**What needs to be done:** Report each line of the data that contains the string "Switch".

**Provided information:**

■ ■ ■ ■ ■ ■ ■

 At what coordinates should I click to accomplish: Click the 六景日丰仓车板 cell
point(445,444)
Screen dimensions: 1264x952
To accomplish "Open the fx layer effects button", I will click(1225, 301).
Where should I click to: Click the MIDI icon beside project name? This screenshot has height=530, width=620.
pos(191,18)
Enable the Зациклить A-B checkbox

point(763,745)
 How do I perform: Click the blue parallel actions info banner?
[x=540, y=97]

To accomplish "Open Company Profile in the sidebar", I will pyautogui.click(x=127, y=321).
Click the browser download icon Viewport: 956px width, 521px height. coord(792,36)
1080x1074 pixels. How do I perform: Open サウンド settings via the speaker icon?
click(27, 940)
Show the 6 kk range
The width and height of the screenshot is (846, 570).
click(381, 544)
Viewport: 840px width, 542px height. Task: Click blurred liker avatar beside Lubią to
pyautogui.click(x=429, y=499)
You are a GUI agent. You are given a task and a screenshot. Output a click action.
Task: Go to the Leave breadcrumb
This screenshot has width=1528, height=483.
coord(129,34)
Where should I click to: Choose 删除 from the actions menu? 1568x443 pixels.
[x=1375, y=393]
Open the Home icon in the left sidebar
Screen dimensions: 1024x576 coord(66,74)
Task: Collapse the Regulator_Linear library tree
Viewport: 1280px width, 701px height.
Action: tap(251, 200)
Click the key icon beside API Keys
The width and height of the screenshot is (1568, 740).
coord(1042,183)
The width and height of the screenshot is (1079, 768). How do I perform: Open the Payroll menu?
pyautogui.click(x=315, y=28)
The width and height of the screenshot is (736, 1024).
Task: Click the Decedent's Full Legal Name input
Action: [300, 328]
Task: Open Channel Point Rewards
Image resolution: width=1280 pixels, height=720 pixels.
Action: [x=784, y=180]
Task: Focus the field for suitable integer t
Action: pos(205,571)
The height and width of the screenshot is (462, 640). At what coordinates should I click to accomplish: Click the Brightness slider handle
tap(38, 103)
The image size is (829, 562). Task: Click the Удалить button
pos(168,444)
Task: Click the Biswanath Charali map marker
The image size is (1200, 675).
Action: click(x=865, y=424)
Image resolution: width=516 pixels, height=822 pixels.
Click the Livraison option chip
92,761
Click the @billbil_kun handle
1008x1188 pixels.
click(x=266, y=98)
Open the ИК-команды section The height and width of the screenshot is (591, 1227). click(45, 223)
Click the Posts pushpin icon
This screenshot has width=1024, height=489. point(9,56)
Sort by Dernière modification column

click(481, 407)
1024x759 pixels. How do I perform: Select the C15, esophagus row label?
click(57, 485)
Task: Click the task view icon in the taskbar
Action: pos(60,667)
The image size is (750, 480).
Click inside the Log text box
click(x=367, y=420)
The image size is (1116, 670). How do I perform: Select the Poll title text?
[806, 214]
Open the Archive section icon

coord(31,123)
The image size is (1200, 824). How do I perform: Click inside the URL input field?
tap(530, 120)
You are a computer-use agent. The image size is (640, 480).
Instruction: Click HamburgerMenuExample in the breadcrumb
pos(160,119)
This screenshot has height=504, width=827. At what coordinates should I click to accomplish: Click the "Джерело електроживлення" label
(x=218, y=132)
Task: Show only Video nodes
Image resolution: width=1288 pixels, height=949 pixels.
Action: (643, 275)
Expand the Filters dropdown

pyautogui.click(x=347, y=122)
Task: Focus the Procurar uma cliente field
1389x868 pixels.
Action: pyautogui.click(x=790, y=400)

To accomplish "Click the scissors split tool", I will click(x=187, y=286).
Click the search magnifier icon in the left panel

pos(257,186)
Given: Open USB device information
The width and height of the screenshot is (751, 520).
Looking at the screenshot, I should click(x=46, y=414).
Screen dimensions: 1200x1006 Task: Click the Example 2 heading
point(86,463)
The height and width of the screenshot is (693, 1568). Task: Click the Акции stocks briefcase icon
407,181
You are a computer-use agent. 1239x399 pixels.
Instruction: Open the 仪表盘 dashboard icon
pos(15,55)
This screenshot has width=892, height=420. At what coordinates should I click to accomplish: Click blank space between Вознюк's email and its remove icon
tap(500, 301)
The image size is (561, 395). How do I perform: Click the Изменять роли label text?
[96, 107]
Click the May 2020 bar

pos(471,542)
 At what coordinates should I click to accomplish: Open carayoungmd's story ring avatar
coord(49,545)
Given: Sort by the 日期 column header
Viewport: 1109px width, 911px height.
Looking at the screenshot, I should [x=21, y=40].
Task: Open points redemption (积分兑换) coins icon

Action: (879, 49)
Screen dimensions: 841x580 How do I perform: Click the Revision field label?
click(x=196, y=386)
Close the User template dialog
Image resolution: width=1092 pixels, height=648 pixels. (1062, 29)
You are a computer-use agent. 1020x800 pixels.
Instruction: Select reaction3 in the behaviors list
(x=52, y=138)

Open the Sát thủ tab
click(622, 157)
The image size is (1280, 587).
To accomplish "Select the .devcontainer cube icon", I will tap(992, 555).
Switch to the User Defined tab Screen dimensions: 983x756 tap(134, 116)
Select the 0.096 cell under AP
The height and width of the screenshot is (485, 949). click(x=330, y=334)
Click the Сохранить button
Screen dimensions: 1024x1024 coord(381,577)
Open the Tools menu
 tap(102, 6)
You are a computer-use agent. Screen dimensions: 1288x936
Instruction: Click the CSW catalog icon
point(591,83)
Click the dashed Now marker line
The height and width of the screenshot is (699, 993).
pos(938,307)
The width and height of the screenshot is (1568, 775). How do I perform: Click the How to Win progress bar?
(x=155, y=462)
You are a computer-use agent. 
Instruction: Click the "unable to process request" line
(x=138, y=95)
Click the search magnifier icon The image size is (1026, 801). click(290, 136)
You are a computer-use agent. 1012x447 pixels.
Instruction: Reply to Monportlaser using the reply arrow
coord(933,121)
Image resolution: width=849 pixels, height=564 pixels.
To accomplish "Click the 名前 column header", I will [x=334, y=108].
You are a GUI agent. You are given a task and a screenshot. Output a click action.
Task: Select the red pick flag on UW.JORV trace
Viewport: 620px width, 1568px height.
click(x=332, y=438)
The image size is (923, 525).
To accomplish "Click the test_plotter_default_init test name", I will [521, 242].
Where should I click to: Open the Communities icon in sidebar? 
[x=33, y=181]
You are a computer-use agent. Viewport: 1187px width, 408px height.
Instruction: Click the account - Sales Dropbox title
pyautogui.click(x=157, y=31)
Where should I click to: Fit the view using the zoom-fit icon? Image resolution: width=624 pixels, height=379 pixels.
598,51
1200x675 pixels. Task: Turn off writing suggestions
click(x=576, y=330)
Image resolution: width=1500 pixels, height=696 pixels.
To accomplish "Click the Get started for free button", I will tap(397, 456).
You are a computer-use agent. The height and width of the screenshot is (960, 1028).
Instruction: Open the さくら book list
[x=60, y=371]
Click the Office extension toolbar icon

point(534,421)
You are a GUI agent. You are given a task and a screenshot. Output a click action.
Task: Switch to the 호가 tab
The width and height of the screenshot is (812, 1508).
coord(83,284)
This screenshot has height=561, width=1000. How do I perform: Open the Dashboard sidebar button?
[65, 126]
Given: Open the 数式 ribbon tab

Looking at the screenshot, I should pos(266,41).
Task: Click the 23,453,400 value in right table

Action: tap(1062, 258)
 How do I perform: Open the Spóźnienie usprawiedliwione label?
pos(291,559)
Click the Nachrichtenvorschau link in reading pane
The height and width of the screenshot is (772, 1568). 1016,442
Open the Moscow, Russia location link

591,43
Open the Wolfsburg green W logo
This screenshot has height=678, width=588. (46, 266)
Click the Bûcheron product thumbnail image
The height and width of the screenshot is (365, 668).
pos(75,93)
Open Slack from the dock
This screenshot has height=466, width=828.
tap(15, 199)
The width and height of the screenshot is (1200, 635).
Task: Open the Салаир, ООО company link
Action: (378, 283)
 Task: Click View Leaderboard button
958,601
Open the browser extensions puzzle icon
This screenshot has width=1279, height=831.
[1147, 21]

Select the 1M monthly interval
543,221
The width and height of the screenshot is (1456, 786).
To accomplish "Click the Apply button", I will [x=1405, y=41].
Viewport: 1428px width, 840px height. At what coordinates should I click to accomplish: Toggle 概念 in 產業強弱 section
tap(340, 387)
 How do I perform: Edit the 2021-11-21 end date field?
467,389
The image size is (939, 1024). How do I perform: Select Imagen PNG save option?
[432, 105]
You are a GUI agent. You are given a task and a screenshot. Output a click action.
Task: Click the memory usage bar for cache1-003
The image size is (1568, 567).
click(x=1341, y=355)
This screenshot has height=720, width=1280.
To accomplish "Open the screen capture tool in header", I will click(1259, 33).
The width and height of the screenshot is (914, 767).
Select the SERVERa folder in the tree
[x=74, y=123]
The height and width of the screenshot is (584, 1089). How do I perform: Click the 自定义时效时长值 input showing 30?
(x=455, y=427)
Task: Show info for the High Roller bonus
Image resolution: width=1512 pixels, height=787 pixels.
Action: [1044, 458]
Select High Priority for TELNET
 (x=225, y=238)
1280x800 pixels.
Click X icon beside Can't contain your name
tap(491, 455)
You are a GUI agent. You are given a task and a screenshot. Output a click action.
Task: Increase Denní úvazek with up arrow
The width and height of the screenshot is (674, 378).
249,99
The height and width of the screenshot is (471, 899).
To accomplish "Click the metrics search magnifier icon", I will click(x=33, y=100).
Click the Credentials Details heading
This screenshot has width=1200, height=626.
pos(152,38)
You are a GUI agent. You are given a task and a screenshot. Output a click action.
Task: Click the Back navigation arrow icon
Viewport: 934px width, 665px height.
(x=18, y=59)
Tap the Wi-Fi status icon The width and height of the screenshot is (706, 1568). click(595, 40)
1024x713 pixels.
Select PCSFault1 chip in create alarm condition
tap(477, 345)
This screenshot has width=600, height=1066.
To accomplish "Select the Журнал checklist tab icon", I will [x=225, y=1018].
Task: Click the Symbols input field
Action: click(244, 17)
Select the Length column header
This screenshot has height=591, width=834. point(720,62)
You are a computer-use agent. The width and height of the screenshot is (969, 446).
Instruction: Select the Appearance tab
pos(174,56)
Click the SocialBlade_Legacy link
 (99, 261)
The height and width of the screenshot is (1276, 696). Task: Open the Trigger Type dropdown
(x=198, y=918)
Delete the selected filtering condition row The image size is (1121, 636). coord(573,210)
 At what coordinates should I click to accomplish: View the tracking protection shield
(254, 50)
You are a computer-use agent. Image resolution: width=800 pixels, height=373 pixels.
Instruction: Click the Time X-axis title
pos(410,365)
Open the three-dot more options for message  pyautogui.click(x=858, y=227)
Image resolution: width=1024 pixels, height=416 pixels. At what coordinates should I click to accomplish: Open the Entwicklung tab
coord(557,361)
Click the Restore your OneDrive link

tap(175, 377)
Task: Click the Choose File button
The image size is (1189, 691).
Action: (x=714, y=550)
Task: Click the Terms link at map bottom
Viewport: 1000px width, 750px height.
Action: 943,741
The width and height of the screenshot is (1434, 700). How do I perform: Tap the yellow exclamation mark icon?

■ ■ ■ ■ ■ ■ ■

**Task output:**
Switch to the User Defined tab Screen dimensions: 983x756 tap(134, 116)
Task: Switch to the 호가 tab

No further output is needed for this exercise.